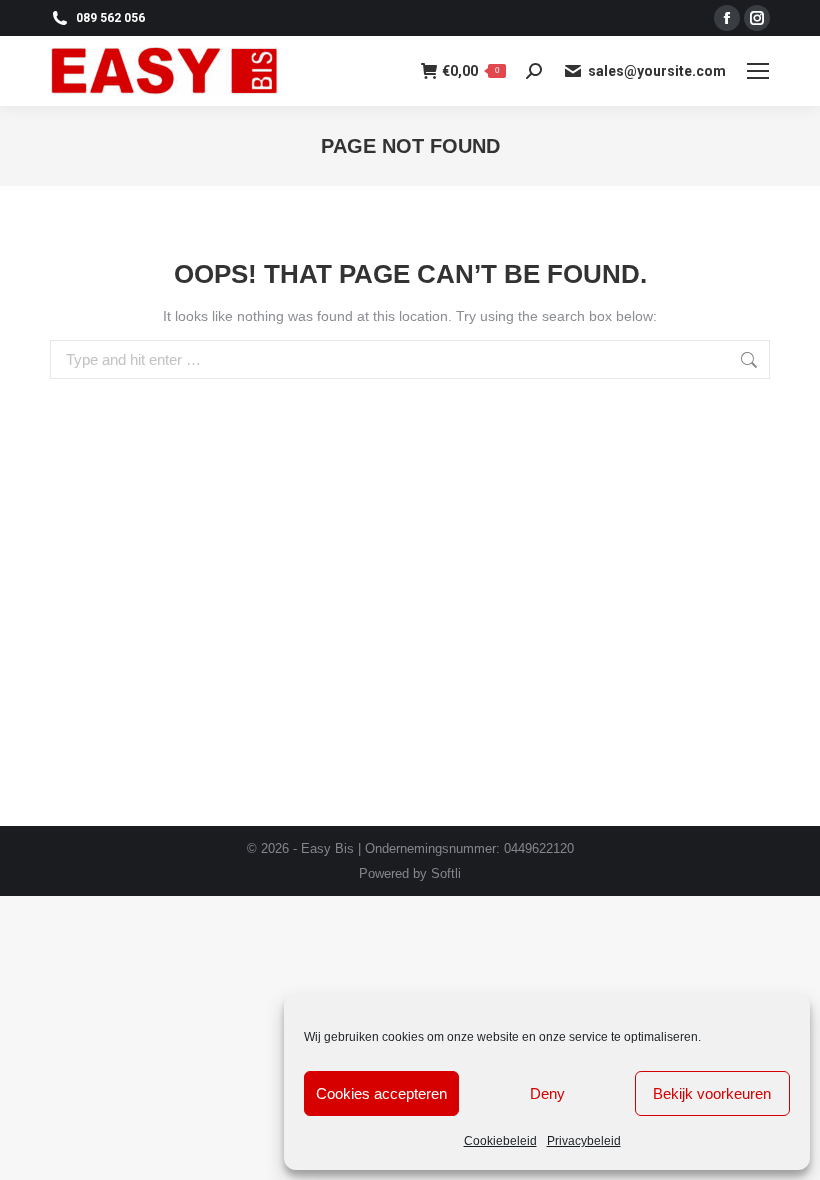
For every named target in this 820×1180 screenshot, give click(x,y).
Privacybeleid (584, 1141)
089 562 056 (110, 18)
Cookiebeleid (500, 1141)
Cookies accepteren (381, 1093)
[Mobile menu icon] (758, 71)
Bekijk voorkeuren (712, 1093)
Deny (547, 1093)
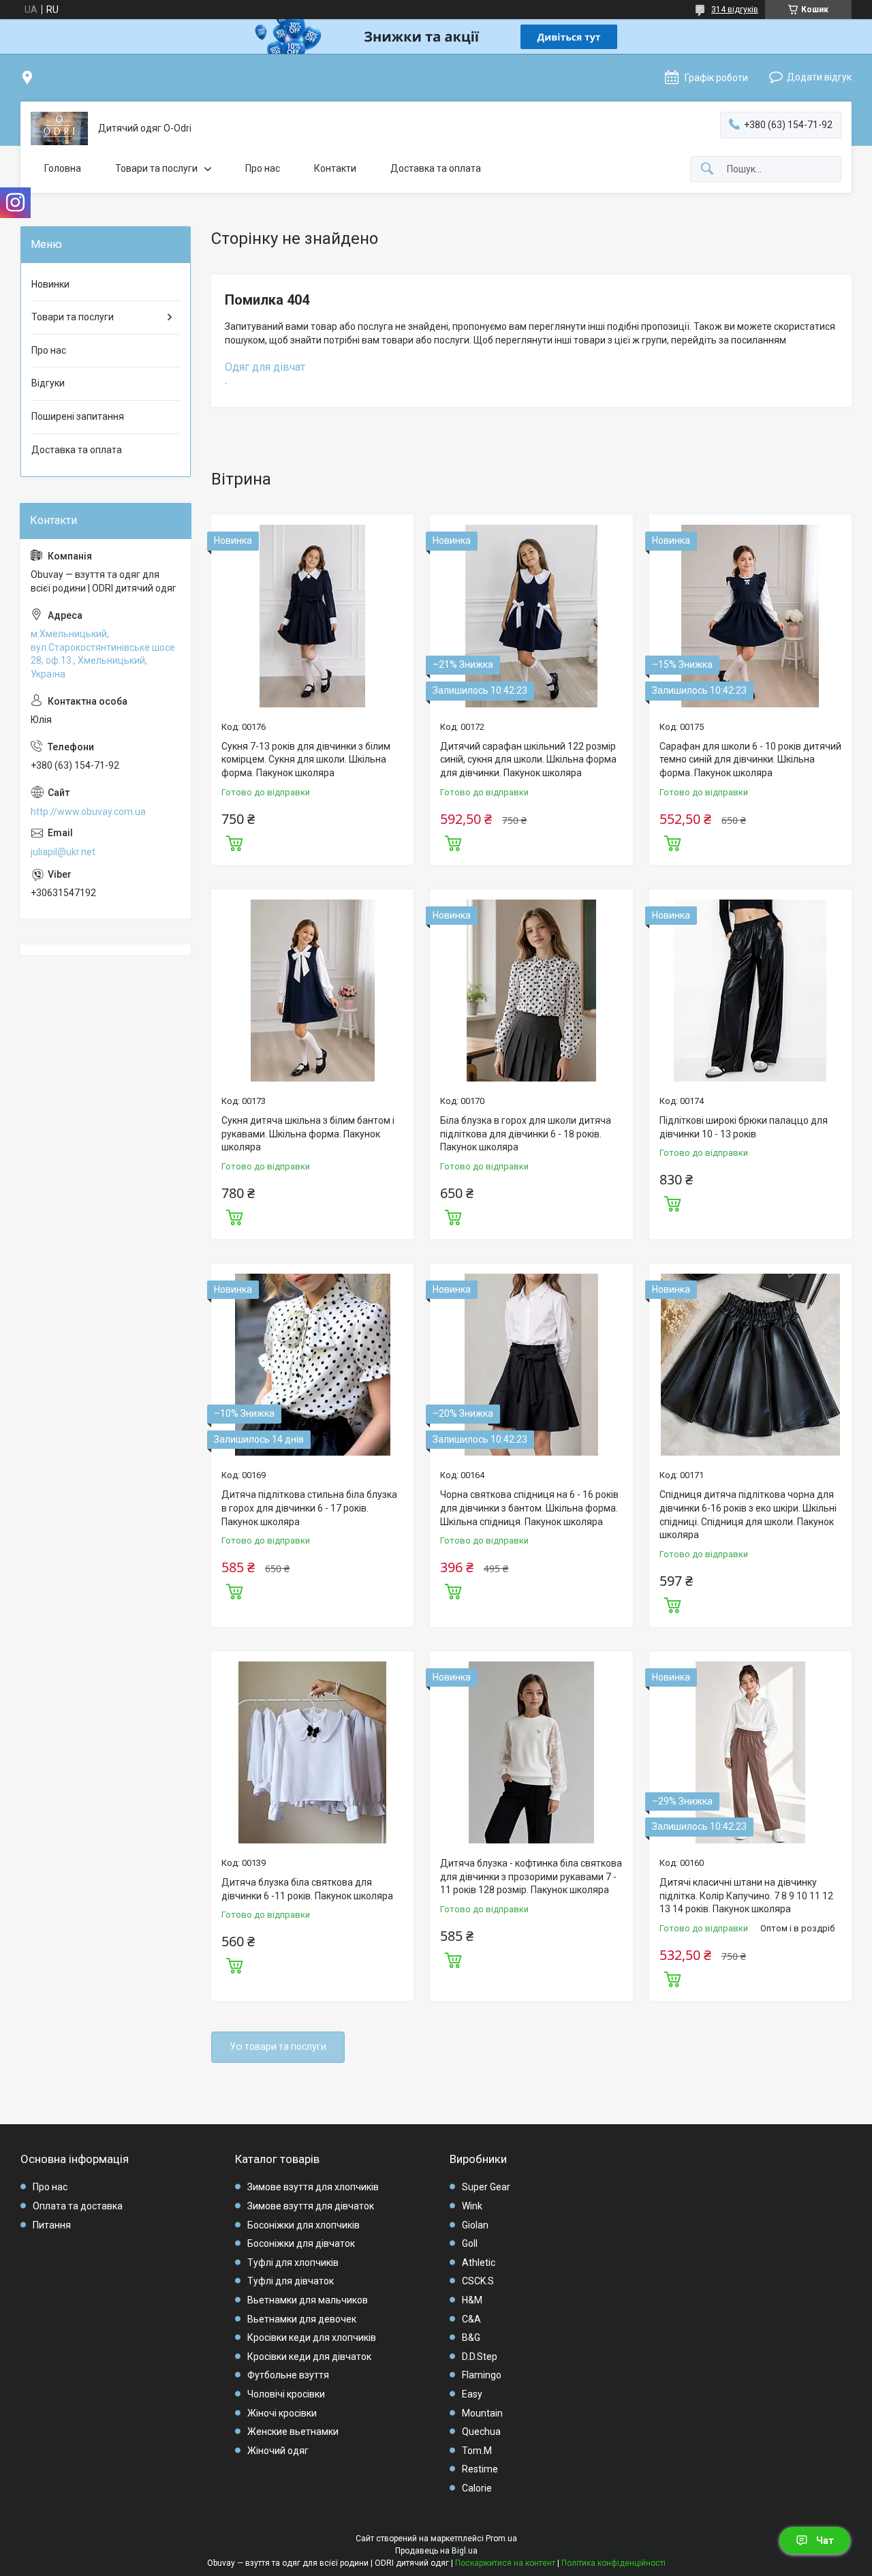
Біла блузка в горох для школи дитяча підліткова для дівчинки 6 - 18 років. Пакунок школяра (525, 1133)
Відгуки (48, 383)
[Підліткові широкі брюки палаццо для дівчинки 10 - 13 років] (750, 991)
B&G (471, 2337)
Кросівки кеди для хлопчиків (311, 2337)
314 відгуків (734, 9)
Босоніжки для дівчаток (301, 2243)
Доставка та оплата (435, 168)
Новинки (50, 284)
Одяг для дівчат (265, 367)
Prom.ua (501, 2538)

+ + + +

Work instruction:
Only the lines from the beginning of the records up to and including the line with "Відгуки (48, 383)" should appear, exactly as they are, and no pictures.

Response area:
For every named target in this 820×1180 screenshot, give click(x,y).
Privacybeleid (584, 1141)
089 562 056 (110, 18)
Cookiebeleid (500, 1141)
Cookies accepteren (381, 1093)
[Mobile menu icon] (758, 71)
Bekijk voorkeuren (712, 1093)
Deny (547, 1093)
Біла блузка в горох для школи дитяча підліткова для дівчинки 6 - 18 років. Пакунок школяра (525, 1133)
Відгуки (48, 383)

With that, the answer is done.